DESCRIPTION OF THE TASK
The data must be given again in full, with no line altered.

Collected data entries
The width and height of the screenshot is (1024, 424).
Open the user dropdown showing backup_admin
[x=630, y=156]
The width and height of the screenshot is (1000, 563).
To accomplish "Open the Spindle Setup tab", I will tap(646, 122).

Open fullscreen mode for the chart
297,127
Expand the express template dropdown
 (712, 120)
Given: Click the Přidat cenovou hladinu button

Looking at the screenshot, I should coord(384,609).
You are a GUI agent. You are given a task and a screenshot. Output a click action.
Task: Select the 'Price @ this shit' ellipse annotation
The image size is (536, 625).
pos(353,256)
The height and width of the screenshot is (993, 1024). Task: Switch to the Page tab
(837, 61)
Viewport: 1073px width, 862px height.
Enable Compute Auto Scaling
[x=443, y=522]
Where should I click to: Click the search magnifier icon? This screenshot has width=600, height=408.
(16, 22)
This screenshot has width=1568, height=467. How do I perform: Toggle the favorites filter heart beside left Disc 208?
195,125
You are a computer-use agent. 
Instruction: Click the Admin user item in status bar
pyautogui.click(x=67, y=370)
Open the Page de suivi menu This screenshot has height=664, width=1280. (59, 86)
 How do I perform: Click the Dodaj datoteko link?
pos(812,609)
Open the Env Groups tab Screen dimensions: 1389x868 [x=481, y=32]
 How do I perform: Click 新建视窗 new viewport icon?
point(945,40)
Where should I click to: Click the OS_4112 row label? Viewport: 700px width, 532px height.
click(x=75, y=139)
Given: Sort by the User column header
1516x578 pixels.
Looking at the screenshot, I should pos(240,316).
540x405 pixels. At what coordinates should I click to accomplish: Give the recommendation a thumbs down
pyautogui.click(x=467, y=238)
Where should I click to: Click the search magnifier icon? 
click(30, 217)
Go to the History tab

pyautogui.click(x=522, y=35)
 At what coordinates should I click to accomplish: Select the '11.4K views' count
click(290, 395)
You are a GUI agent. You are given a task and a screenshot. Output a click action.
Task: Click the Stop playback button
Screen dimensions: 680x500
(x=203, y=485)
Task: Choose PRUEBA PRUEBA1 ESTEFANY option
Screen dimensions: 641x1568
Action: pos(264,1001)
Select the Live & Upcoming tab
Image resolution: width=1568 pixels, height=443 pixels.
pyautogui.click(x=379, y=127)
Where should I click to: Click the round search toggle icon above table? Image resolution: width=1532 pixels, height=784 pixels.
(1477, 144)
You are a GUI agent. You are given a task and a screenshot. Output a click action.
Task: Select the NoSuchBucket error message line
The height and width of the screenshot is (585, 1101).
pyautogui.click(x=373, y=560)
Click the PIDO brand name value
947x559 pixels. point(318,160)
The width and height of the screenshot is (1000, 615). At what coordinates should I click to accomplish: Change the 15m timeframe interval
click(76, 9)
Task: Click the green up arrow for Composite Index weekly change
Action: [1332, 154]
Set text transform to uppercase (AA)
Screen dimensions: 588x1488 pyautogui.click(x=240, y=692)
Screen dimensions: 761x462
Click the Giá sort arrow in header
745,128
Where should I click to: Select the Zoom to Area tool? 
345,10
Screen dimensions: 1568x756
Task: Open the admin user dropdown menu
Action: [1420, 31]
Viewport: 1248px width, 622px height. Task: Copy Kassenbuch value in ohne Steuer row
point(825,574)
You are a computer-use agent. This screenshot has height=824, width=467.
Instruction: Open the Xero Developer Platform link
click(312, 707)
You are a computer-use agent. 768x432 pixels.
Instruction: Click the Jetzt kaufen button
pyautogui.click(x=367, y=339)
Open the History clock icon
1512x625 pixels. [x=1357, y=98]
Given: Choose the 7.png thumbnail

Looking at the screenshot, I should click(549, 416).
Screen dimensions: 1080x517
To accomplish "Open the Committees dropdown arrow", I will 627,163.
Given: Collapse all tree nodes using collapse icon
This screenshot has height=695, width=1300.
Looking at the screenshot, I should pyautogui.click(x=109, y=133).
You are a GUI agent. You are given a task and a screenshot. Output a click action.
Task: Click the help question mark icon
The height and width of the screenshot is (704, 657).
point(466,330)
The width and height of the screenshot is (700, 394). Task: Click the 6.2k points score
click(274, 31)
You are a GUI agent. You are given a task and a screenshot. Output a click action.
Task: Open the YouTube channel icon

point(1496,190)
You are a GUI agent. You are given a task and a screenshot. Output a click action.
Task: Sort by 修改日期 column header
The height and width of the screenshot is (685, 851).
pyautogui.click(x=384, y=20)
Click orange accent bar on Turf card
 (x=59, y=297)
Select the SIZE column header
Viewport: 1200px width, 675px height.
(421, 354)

THE ANSWER
The width and height of the screenshot is (1024, 424).
Open the user dropdown showing backup_admin
[x=630, y=156]
The width and height of the screenshot is (1000, 563).
To accomplish "Open the Spindle Setup tab", I will tap(646, 122).

Open fullscreen mode for the chart
297,127
Expand the express template dropdown
 (712, 120)
Given: Click the Přidat cenovou hladinu button

Looking at the screenshot, I should coord(384,609).
You are a GUI agent. You are given a task and a screenshot. Output a click action.
Task: Select the 'Price @ this shit' ellipse annotation
The image size is (536, 625).
pos(353,256)
The height and width of the screenshot is (993, 1024). Task: Switch to the Page tab
(837, 61)
Viewport: 1073px width, 862px height.
Enable Compute Auto Scaling
[x=443, y=522]
Where should I click to: Click the search magnifier icon? This screenshot has width=600, height=408.
(16, 22)
This screenshot has width=1568, height=467. How do I perform: Toggle the favorites filter heart beside left Disc 208?
195,125
You are a computer-use agent. 
Instruction: Click the Admin user item in status bar
pyautogui.click(x=67, y=370)
Open the Page de suivi menu This screenshot has height=664, width=1280. (59, 86)
 How do I perform: Click the Dodaj datoteko link?
pos(812,609)
Open the Env Groups tab Screen dimensions: 1389x868 [x=481, y=32]
 How do I perform: Click 新建视窗 new viewport icon?
point(945,40)
Where should I click to: Click the OS_4112 row label? Viewport: 700px width, 532px height.
click(x=75, y=139)
Given: Sort by the User column header
1516x578 pixels.
Looking at the screenshot, I should pos(240,316).
540x405 pixels. At what coordinates should I click to accomplish: Give the recommendation a thumbs down
pyautogui.click(x=467, y=238)
Where should I click to: Click the search magnifier icon? 
click(30, 217)
Go to the History tab

pyautogui.click(x=522, y=35)
 At what coordinates should I click to accomplish: Select the '11.4K views' count
click(290, 395)
You are a GUI agent. You are given a task and a screenshot. Output a click action.
Task: Click the Stop playback button
Screen dimensions: 680x500
(x=203, y=485)
Task: Choose PRUEBA PRUEBA1 ESTEFANY option
Screen dimensions: 641x1568
Action: pos(264,1001)
Select the Live & Upcoming tab
Image resolution: width=1568 pixels, height=443 pixels.
pyautogui.click(x=379, y=127)
Where should I click to: Click the round search toggle icon above table? Image resolution: width=1532 pixels, height=784 pixels.
(1477, 144)
You are a GUI agent. You are given a task and a screenshot. Output a click action.
Task: Select the NoSuchBucket error message line
The height and width of the screenshot is (585, 1101).
pyautogui.click(x=373, y=560)
Click the PIDO brand name value
947x559 pixels. point(318,160)
The width and height of the screenshot is (1000, 615). At what coordinates should I click to accomplish: Change the 15m timeframe interval
click(76, 9)
Task: Click the green up arrow for Composite Index weekly change
Action: [1332, 154]
Set text transform to uppercase (AA)
Screen dimensions: 588x1488 pyautogui.click(x=240, y=692)
Screen dimensions: 761x462
Click the Giá sort arrow in header
745,128
Where should I click to: Select the Zoom to Area tool? 
345,10
Screen dimensions: 1568x756
Task: Open the admin user dropdown menu
Action: [1420, 31]
Viewport: 1248px width, 622px height. Task: Copy Kassenbuch value in ohne Steuer row
point(825,574)
You are a computer-use agent. This screenshot has height=824, width=467.
Instruction: Open the Xero Developer Platform link
click(312, 707)
You are a computer-use agent. 768x432 pixels.
Instruction: Click the Jetzt kaufen button
pyautogui.click(x=367, y=339)
Open the History clock icon
1512x625 pixels. [x=1357, y=98]
Given: Choose the 7.png thumbnail

Looking at the screenshot, I should click(549, 416).
Screen dimensions: 1080x517
To accomplish "Open the Committees dropdown arrow", I will 627,163.
Given: Collapse all tree nodes using collapse icon
This screenshot has height=695, width=1300.
Looking at the screenshot, I should pyautogui.click(x=109, y=133).
You are a GUI agent. You are given a task and a screenshot. Output a click action.
Task: Click the help question mark icon
The height and width of the screenshot is (704, 657).
point(466,330)
The width and height of the screenshot is (700, 394). Task: Click the 6.2k points score
click(274, 31)
You are a GUI agent. You are given a task and a screenshot. Output a click action.
Task: Open the YouTube channel icon

point(1496,190)
You are a GUI agent. You are given a task and a screenshot. Output a click action.
Task: Sort by 修改日期 column header
The height and width of the screenshot is (685, 851).
pyautogui.click(x=384, y=20)
Click orange accent bar on Turf card
 (x=59, y=297)
Select the SIZE column header
Viewport: 1200px width, 675px height.
(421, 354)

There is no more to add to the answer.